Format the data below as a Markdown table with the columns Row and Line. Number the non-blank lines consecutively from 1, and leave out the blank lines.
-- Start of WORKING DATA --
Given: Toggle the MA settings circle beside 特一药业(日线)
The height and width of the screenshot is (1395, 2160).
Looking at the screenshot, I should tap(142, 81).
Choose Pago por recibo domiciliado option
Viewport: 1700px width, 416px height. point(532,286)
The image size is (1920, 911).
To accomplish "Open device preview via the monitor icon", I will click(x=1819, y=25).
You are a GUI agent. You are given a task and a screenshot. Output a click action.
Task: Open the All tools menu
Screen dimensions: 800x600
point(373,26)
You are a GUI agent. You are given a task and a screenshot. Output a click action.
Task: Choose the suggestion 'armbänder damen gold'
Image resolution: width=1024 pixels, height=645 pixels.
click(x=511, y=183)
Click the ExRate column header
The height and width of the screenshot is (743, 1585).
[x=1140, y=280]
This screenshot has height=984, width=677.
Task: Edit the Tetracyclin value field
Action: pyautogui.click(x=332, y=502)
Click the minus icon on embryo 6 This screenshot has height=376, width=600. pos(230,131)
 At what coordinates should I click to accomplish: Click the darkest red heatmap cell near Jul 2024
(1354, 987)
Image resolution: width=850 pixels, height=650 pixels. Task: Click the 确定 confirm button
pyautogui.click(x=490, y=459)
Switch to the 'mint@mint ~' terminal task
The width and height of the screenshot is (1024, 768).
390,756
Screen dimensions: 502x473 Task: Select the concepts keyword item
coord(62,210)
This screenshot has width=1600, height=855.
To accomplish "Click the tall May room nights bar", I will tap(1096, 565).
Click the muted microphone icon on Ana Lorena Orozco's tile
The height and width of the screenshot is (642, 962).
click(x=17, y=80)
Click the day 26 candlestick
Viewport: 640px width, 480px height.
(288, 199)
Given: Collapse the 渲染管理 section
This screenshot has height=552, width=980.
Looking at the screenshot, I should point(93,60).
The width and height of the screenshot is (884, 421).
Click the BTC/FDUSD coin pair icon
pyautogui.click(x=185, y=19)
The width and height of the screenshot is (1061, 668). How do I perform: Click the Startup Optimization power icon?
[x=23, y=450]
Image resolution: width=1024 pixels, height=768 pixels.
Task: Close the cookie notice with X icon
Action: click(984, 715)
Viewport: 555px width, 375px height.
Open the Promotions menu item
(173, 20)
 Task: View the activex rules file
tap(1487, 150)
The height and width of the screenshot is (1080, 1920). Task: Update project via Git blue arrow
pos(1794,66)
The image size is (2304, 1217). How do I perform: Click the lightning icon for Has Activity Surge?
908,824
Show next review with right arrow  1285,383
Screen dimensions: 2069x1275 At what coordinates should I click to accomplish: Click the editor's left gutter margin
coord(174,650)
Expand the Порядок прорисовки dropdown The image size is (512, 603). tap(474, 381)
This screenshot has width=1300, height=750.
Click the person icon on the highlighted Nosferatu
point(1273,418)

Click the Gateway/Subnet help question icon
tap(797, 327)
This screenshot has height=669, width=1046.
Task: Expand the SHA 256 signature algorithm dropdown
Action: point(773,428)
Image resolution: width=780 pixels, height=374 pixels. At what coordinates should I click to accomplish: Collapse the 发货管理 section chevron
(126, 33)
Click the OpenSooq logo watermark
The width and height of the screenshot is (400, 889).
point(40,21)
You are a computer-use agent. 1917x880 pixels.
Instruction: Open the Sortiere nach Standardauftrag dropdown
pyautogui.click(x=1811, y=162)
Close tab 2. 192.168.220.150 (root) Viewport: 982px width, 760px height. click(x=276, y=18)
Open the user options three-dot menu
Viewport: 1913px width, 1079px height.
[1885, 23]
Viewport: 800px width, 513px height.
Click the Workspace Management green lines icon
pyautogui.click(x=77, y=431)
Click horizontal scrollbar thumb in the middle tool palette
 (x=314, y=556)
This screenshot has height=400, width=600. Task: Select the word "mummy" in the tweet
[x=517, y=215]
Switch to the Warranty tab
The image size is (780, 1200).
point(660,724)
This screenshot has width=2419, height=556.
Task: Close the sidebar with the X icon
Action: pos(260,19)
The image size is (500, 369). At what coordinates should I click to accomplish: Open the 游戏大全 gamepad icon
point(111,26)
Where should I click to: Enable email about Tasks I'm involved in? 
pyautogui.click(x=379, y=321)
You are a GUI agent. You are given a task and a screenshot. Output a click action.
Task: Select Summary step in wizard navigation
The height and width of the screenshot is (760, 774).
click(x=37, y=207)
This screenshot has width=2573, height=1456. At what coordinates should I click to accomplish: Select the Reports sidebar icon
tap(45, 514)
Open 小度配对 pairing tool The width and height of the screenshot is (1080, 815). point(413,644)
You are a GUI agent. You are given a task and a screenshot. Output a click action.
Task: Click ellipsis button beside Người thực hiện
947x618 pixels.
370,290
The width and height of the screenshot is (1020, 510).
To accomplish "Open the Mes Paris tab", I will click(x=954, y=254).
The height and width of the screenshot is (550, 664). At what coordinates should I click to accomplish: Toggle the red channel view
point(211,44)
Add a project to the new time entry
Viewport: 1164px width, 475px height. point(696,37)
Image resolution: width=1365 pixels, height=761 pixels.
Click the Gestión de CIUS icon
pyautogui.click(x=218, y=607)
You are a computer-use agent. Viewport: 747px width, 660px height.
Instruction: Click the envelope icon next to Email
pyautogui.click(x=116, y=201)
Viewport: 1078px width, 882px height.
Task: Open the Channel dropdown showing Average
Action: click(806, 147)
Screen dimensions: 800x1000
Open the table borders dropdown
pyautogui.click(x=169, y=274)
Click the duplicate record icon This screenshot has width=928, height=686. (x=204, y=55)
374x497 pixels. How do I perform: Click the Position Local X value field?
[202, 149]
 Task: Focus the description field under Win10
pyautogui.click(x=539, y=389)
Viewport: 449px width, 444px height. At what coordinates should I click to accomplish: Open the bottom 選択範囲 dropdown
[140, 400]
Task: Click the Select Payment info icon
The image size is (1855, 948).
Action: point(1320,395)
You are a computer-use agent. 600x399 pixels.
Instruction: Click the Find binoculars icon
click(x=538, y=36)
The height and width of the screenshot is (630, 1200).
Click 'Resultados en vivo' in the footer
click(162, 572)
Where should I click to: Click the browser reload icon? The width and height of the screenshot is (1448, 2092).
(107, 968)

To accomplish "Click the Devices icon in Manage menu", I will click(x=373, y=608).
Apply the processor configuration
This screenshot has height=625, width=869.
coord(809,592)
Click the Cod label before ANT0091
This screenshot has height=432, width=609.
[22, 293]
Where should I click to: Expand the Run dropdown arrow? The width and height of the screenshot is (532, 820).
-- End of WORKING DATA --
**WRITTEN REPLY**
| Row | Line |
|---|---|
| 1 | Given: Toggle the MA settings circle beside 特一药业(日线) |
| 2 | The height and width of the screenshot is (1395, 2160). |
| 3 | Looking at the screenshot, I should tap(142, 81). |
| 4 | Choose Pago por recibo domiciliado option |
| 5 | Viewport: 1700px width, 416px height. point(532,286) |
| 6 | The image size is (1920, 911). |
| 7 | To accomplish "Open device preview via the monitor icon", I will click(x=1819, y=25). |
| 8 | You are a GUI agent. You are given a task and a screenshot. Output a click action. |
| 9 | Task: Open the All tools menu |
| 10 | Screen dimensions: 800x600 |
| 11 | point(373,26) |
| 12 | You are a GUI agent. You are given a task and a screenshot. Output a click action. |
| 13 | Task: Choose the suggestion 'armbänder damen gold' |
| 14 | Image resolution: width=1024 pixels, height=645 pixels. |
| 15 | click(x=511, y=183) |
| 16 | Click the ExRate column header |
| 17 | The height and width of the screenshot is (743, 1585). |
| 18 | [x=1140, y=280] |
| 19 | This screenshot has height=984, width=677. |
| 20 | Task: Edit the Tetracyclin value field |
| 21 | Action: pyautogui.click(x=332, y=502) |
| 22 | Click the minus icon on embryo 6 This screenshot has height=376, width=600. pos(230,131) |
| 23 |  At what coordinates should I click to accomplish: Click the darkest red heatmap cell near Jul 2024 |
| 24 | (1354, 987) |
| 25 | Image resolution: width=850 pixels, height=650 pixels. Task: Click the 确定 confirm button |
| 26 | pyautogui.click(x=490, y=459) |
| 27 | Switch to the 'mint@mint ~' terminal task |
| 28 | The width and height of the screenshot is (1024, 768). |
| 29 | 390,756 |
| 30 | Screen dimensions: 502x473 Task: Select the concepts keyword item |
| 31 | coord(62,210) |
| 32 | This screenshot has width=1600, height=855. |
| 33 | To accomplish "Click the tall May room nights bar", I will tap(1096, 565). |
| 34 | Click the muted microphone icon on Ana Lorena Orozco's tile |
| 35 | The height and width of the screenshot is (642, 962). |
| 36 | click(x=17, y=80) |
| 37 | Click the day 26 candlestick |
| 38 | Viewport: 640px width, 480px height. |
| 39 | (288, 199) |
| 40 | Given: Collapse the 渲染管理 section |
| 41 | This screenshot has height=552, width=980. |
| 42 | Looking at the screenshot, I should point(93,60). |
| 43 | The width and height of the screenshot is (884, 421). |
| 44 | Click the BTC/FDUSD coin pair icon |
| 45 | pyautogui.click(x=185, y=19) |
| 46 | The width and height of the screenshot is (1061, 668). How do I perform: Click the Startup Optimization power icon? |
| 47 | [x=23, y=450] |
| 48 | Image resolution: width=1024 pixels, height=768 pixels. |
| 49 | Task: Close the cookie notice with X icon |
| 50 | Action: click(984, 715) |
| 51 | Viewport: 555px width, 375px height. |
| 52 | Open the Promotions menu item |
| 53 | (173, 20) |
| 54 |  Task: View the activex rules file |
| 55 | tap(1487, 150) |
| 56 | The height and width of the screenshot is (1080, 1920). Task: Update project via Git blue arrow |
| 57 | pos(1794,66) |
| 58 | The image size is (2304, 1217). How do I perform: Click the lightning icon for Has Activity Surge? |
| 59 | 908,824 |
| 60 | Show next review with right arrow  1285,383 |
| 61 | Screen dimensions: 2069x1275 At what coordinates should I click to accomplish: Click the editor's left gutter margin |
| 62 | coord(174,650) |
| 63 | Expand the Порядок прорисовки dropdown The image size is (512, 603). tap(474, 381) |
| 64 | This screenshot has width=1300, height=750. |
| 65 | Click the person icon on the highlighted Nosferatu |
| 66 | point(1273,418) |
| 67 | Click the Gateway/Subnet help question icon |
| 68 | tap(797, 327) |
| 69 | This screenshot has height=669, width=1046. |
| 70 | Task: Expand the SHA 256 signature algorithm dropdown |
| 71 | Action: point(773,428) |
| 72 | Image resolution: width=780 pixels, height=374 pixels. At what coordinates should I click to accomplish: Collapse the 发货管理 section chevron |
| 73 | (126, 33) |
| 74 | Click the OpenSooq logo watermark |
| 75 | The width and height of the screenshot is (400, 889). |
| 76 | point(40,21) |
| 77 | You are a computer-use agent. 1917x880 pixels. |
| 78 | Instruction: Open the Sortiere nach Standardauftrag dropdown |
| 79 | pyautogui.click(x=1811, y=162) |
| 80 | Close tab 2. 192.168.220.150 (root) Viewport: 982px width, 760px height. click(x=276, y=18) |
| 81 | Open the user options three-dot menu |
| 82 | Viewport: 1913px width, 1079px height. |
| 83 | [1885, 23] |
| 84 | Viewport: 800px width, 513px height. |
| 85 | Click the Workspace Management green lines icon |
| 86 | pyautogui.click(x=77, y=431) |
| 87 | Click horizontal scrollbar thumb in the middle tool palette |
| 88 |  (x=314, y=556) |
| 89 | This screenshot has height=400, width=600. Task: Select the word "mummy" in the tweet |
| 90 | [x=517, y=215] |
| 91 | Switch to the Warranty tab |
| 92 | The image size is (780, 1200). |
| 93 | point(660,724) |
| 94 | This screenshot has width=2419, height=556. |
| 95 | Task: Close the sidebar with the X icon |
| 96 | Action: pos(260,19) |
| 97 | The image size is (500, 369). At what coordinates should I click to accomplish: Open the 游戏大全 gamepad icon |
| 98 | point(111,26) |
| 99 | Where should I click to: Enable email about Tasks I'm involved in?  |
| 100 | pyautogui.click(x=379, y=321) |
| 101 | You are a GUI agent. You are given a task and a screenshot. Output a click action. |
| 102 | Task: Select Summary step in wizard navigation |
| 103 | The height and width of the screenshot is (760, 774). |
| 104 | click(x=37, y=207) |
| 105 | This screenshot has width=2573, height=1456. At what coordinates should I click to accomplish: Select the Reports sidebar icon |
| 106 | tap(45, 514) |
| 107 | Open 小度配对 pairing tool The width and height of the screenshot is (1080, 815). point(413,644) |
| 108 | You are a GUI agent. You are given a task and a screenshot. Output a click action. |
| 109 | Task: Click ellipsis button beside Người thực hiện |
| 110 | 947x618 pixels. |
| 111 | 370,290 |
| 112 | The width and height of the screenshot is (1020, 510). |
| 113 | To accomplish "Open the Mes Paris tab", I will click(x=954, y=254). |
| 114 | The height and width of the screenshot is (550, 664). At what coordinates should I click to accomplish: Toggle the red channel view |
| 115 | point(211,44) |
| 116 | Add a project to the new time entry |
| 117 | Viewport: 1164px width, 475px height. point(696,37) |
| 118 | Image resolution: width=1365 pixels, height=761 pixels. |
| 119 | Click the Gestión de CIUS icon |
| 120 | pyautogui.click(x=218, y=607) |
| 121 | You are a computer-use agent. Viewport: 747px width, 660px height. |
| 122 | Instruction: Click the envelope icon next to Email |
| 123 | pyautogui.click(x=116, y=201) |
| 124 | Viewport: 1078px width, 882px height. |
| 125 | Task: Open the Channel dropdown showing Average |
| 126 | Action: click(806, 147) |
| 127 | Screen dimensions: 800x1000 |
| 128 | Open the table borders dropdown |
| 129 | pyautogui.click(x=169, y=274) |
| 130 | Click the duplicate record icon This screenshot has width=928, height=686. (x=204, y=55) |
| 131 | 374x497 pixels. How do I perform: Click the Position Local X value field? |
| 132 | [202, 149] |
| 133 |  Task: Focus the description field under Win10 |
| 134 | pyautogui.click(x=539, y=389) |
| 135 | Viewport: 449px width, 444px height. At what coordinates should I click to accomplish: Open the bottom 選択範囲 dropdown |
| 136 | [140, 400] |
| 137 | Task: Click the Select Payment info icon |
| 138 | The image size is (1855, 948). |
| 139 | Action: point(1320,395) |
| 140 | You are a computer-use agent. 600x399 pixels. |
| 141 | Instruction: Click the Find binoculars icon |
| 142 | click(x=538, y=36) |
| 143 | The height and width of the screenshot is (630, 1200). |
| 144 | Click 'Resultados en vivo' in the footer |
| 145 | click(162, 572) |
| 146 | Where should I click to: Click the browser reload icon? The width and height of the screenshot is (1448, 2092). |
| 147 | (107, 968) |
| 148 | To accomplish "Click the Devices icon in Manage menu", I will click(x=373, y=608). |
| 149 | Apply the processor configuration |
| 150 | This screenshot has height=625, width=869. |
| 151 | coord(809,592) |
| 152 | Click the Cod label before ANT0091 |
| 153 | This screenshot has height=432, width=609. |
| 154 | [22, 293] |
| 155 | Where should I click to: Expand the Run dropdown arrow? The width and height of the screenshot is (532, 820). |